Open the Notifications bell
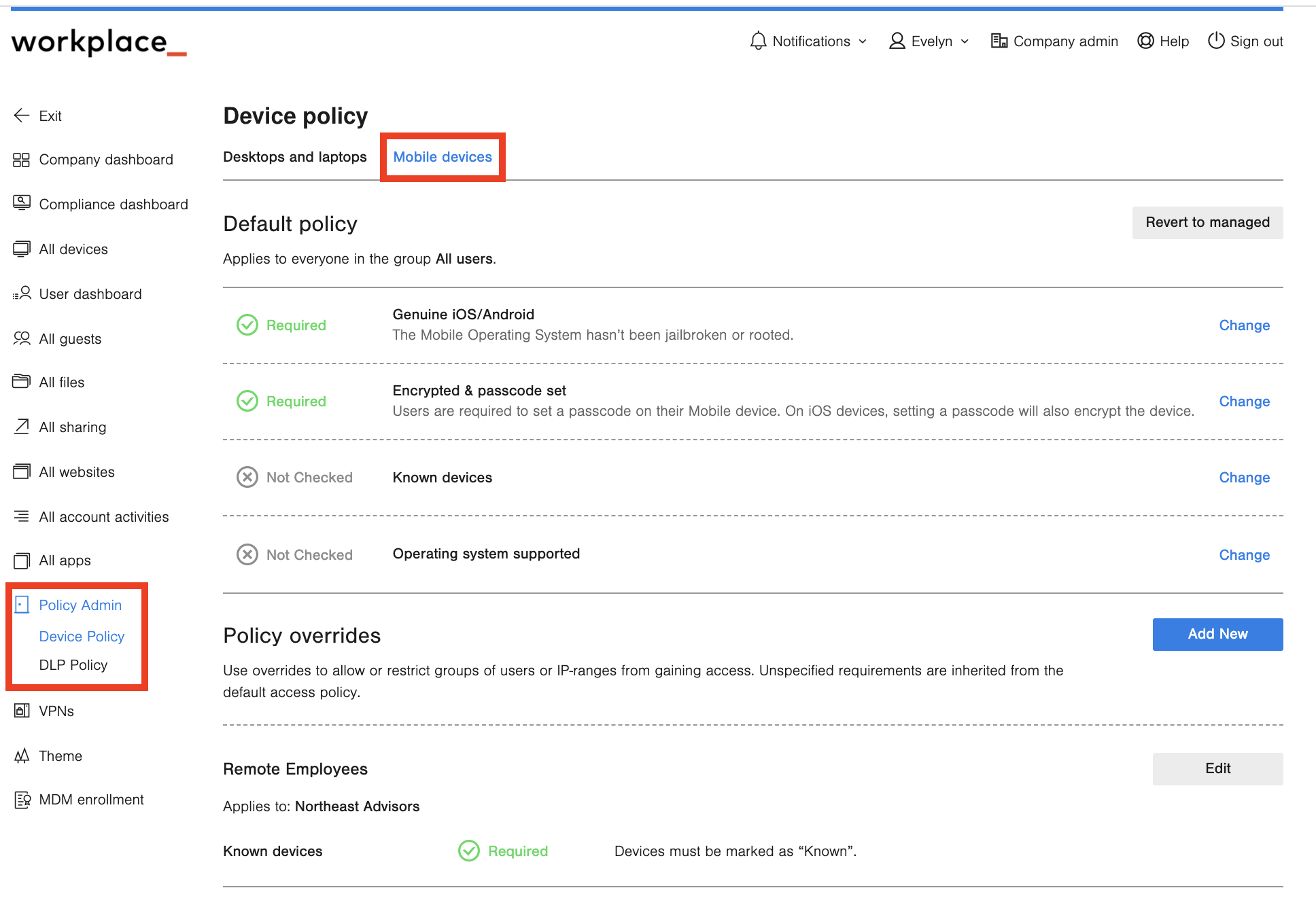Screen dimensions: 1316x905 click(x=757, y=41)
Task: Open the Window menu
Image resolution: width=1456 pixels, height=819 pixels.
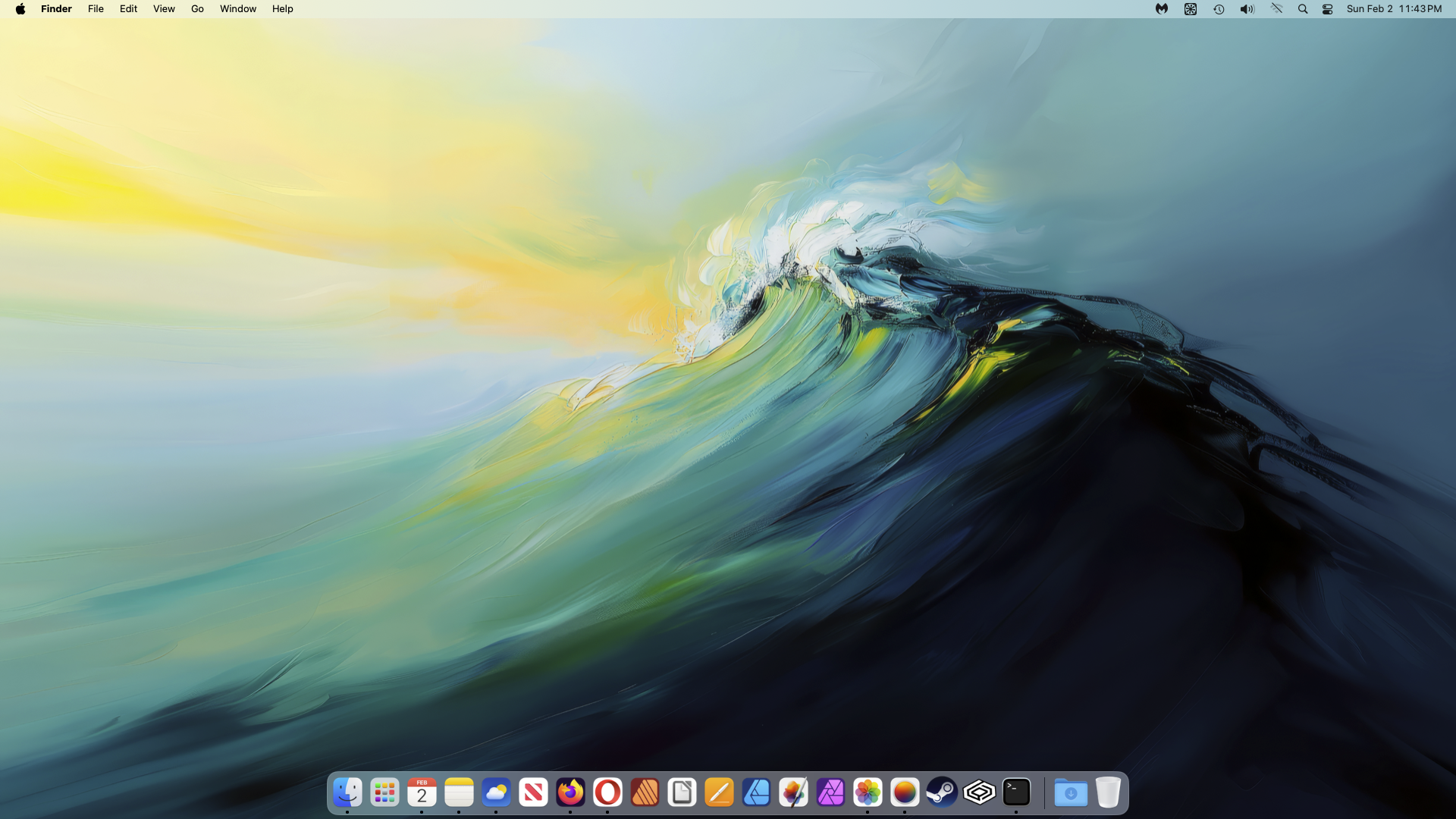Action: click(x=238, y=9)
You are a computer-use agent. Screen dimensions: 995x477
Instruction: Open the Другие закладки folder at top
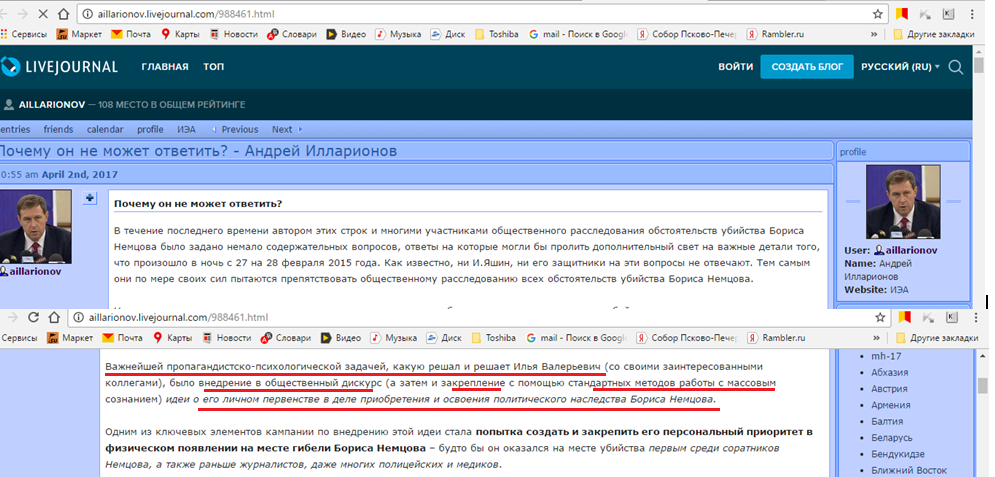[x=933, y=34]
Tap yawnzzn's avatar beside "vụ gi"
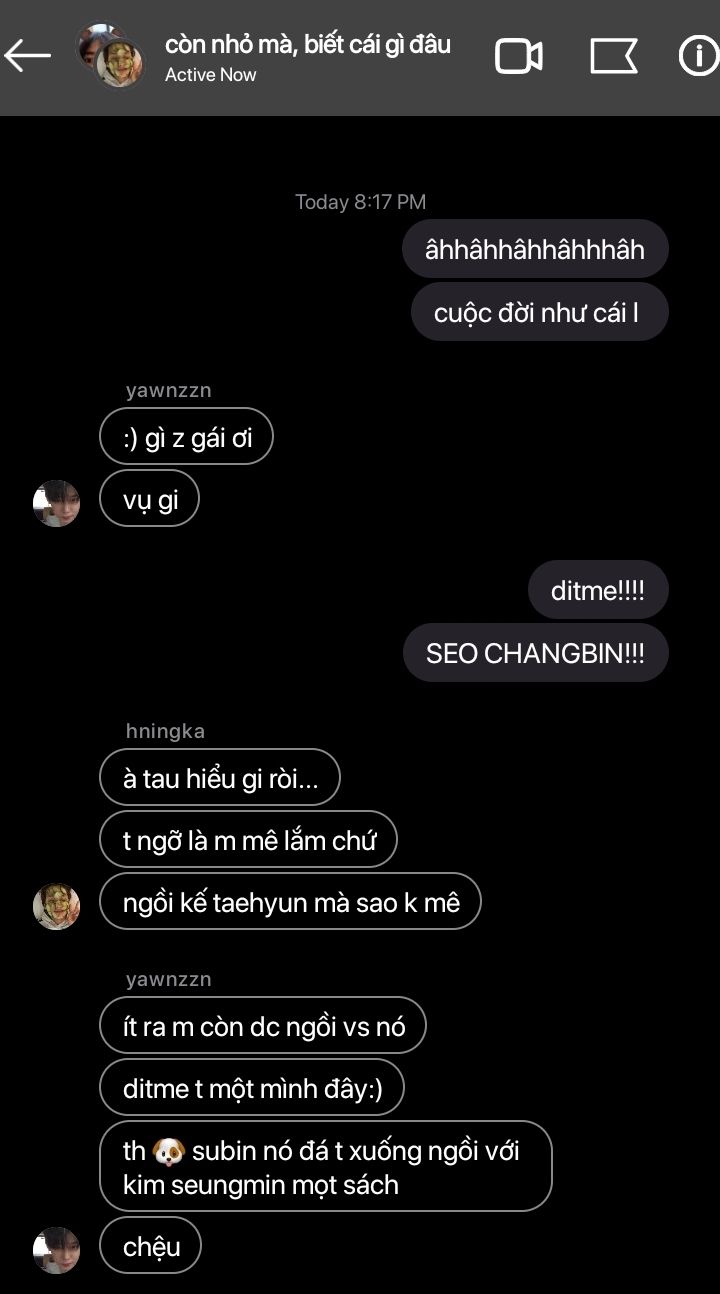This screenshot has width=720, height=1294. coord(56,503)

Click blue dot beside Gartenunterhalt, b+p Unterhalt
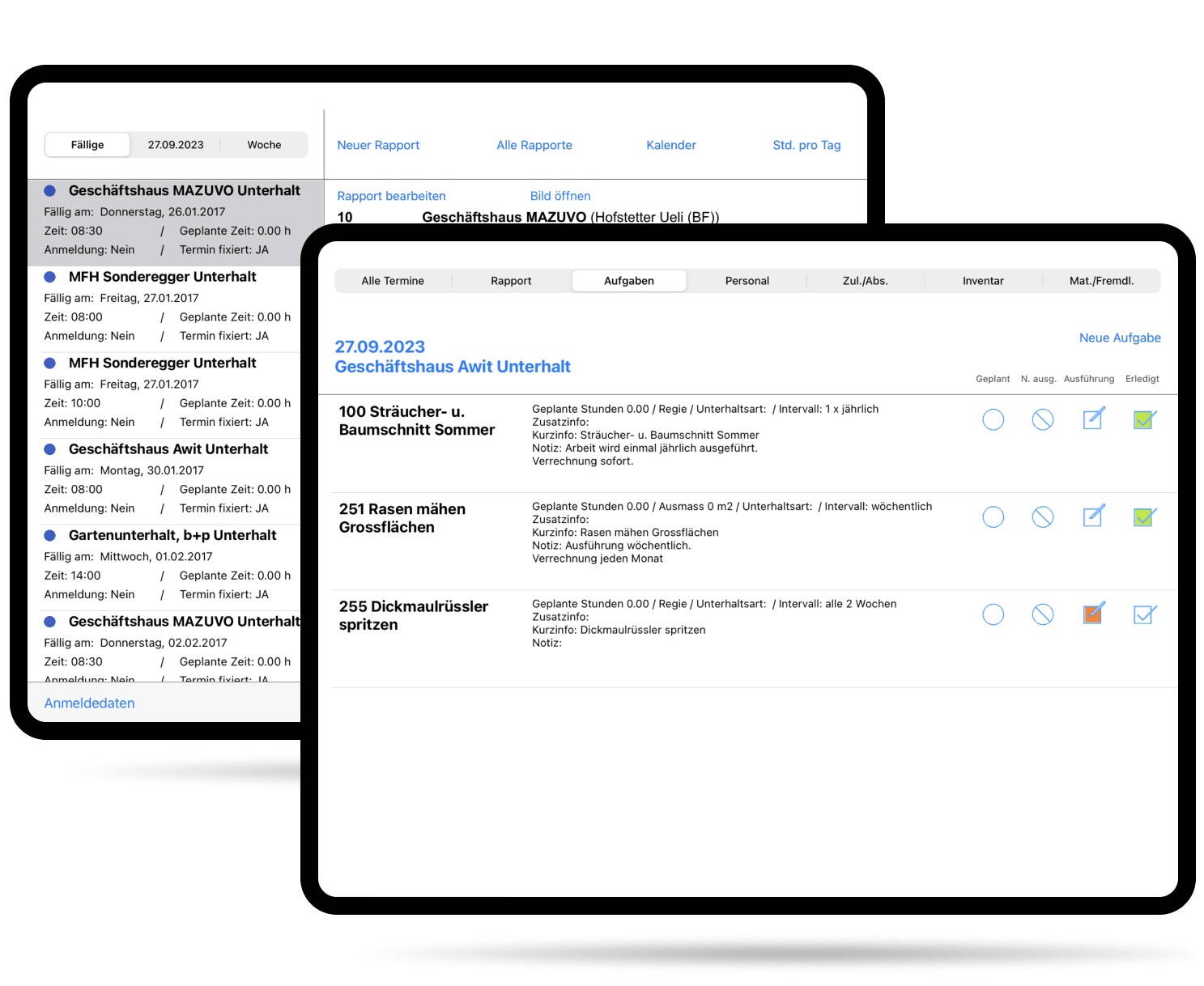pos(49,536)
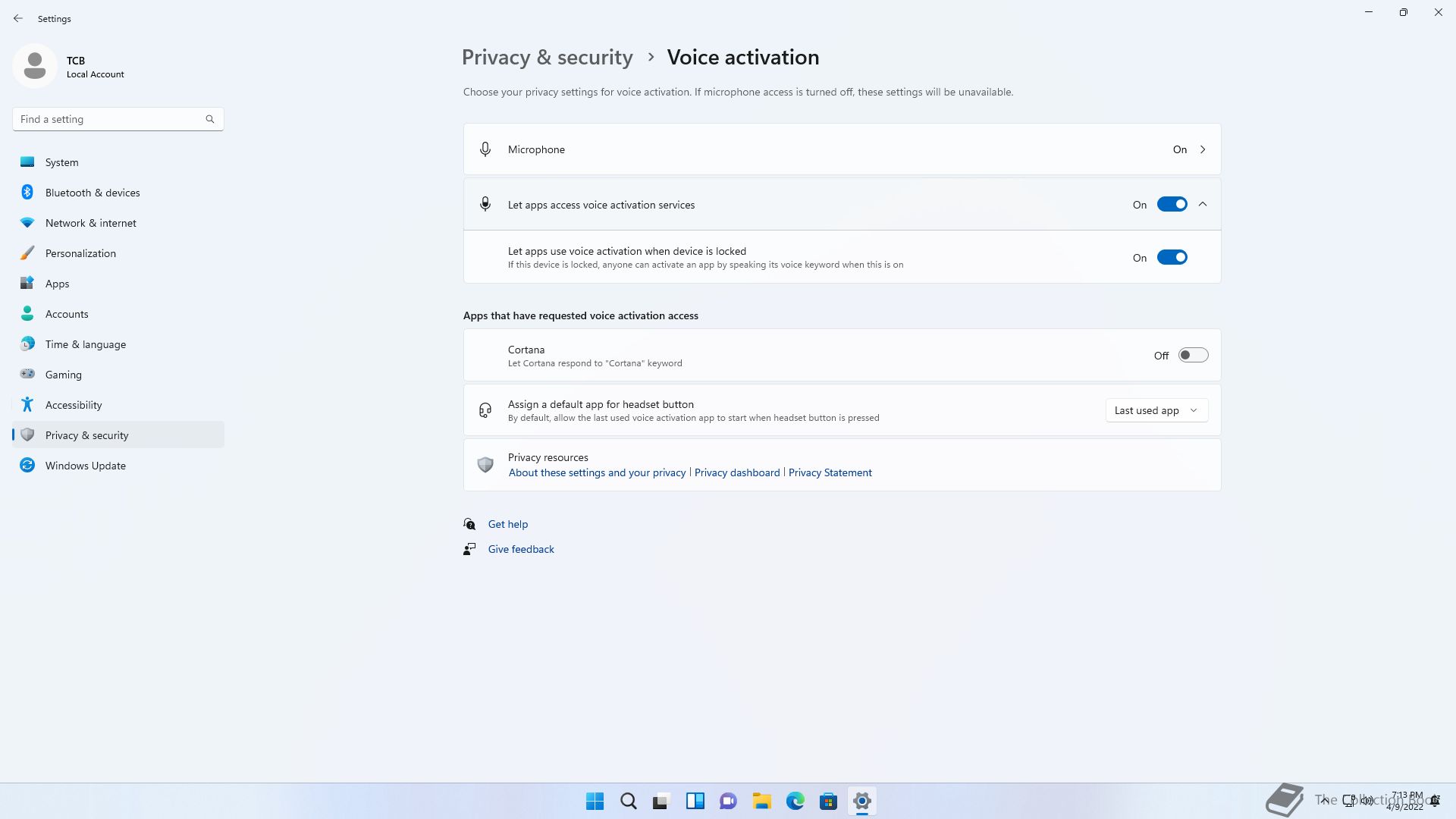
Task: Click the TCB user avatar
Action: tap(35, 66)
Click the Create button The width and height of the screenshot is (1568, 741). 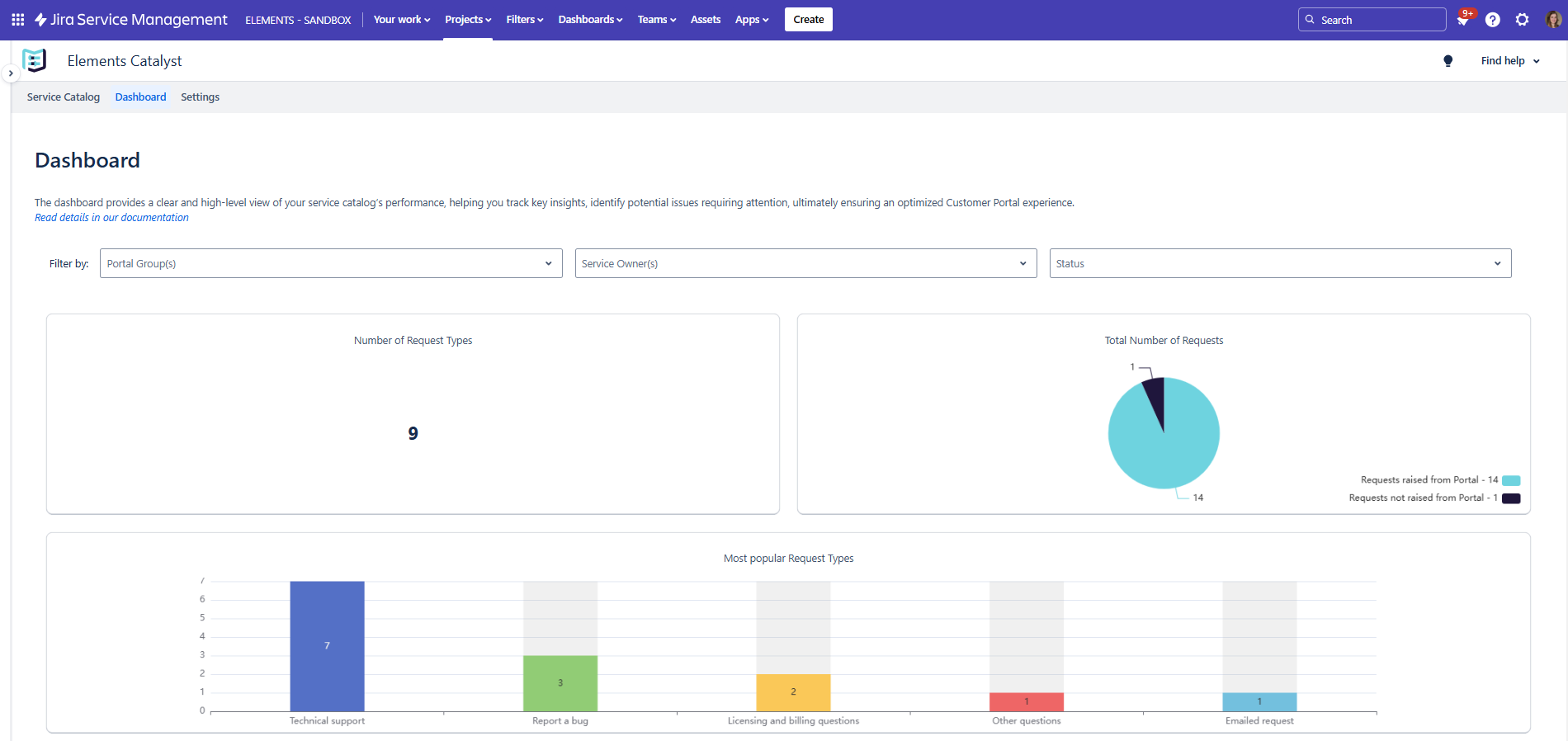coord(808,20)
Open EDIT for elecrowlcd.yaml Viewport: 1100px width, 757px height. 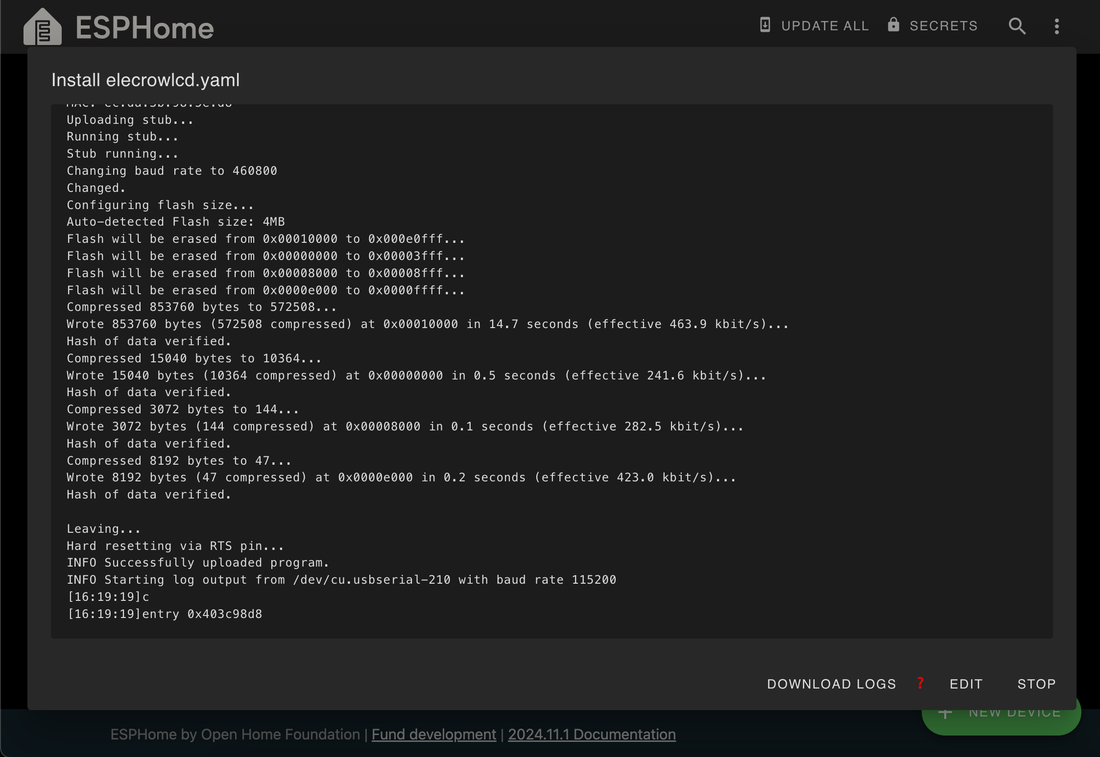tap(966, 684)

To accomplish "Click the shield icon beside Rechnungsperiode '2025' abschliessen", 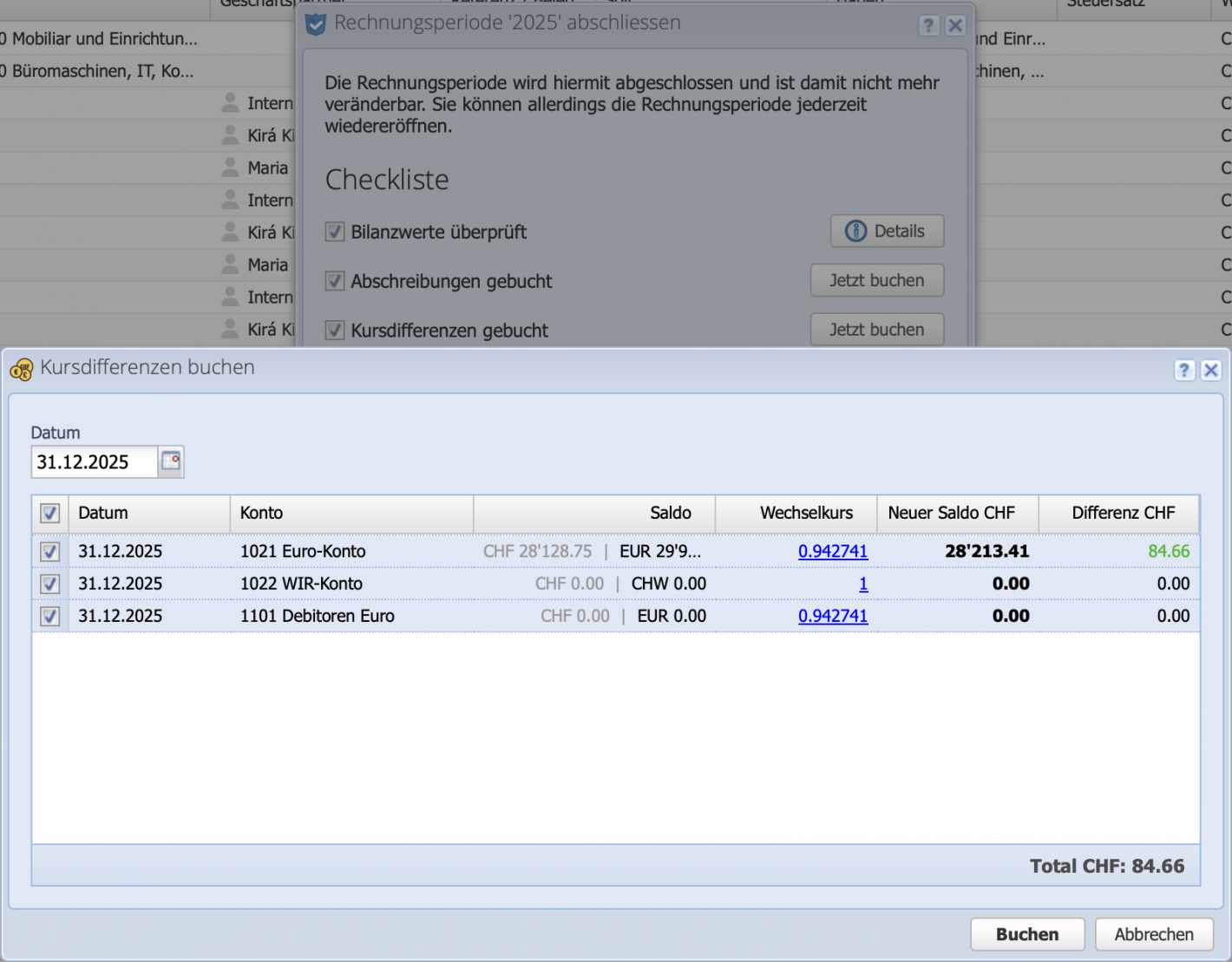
---*---
• INSTRUCTIONS FOR THE TASK: Return the rows above, verbatim, from the line with "You are a computer-use" up to and including the line with "Action: tap(35, 66)". Leave the pictures out of your answer.

• TASK RESULT:
You are a computer-use agent. Screen dimensions: 995x477
Instruction: Open the Другие закладки folder at top
[x=933, y=34]
Tap yawnzzn's avatar beside "vụ gi"
This screenshot has width=720, height=1294. coord(56,503)

Click blue dot beside Gartenunterhalt, b+p Unterhalt
pos(49,536)
Task: Click the TCB user avatar
Action: tap(35, 66)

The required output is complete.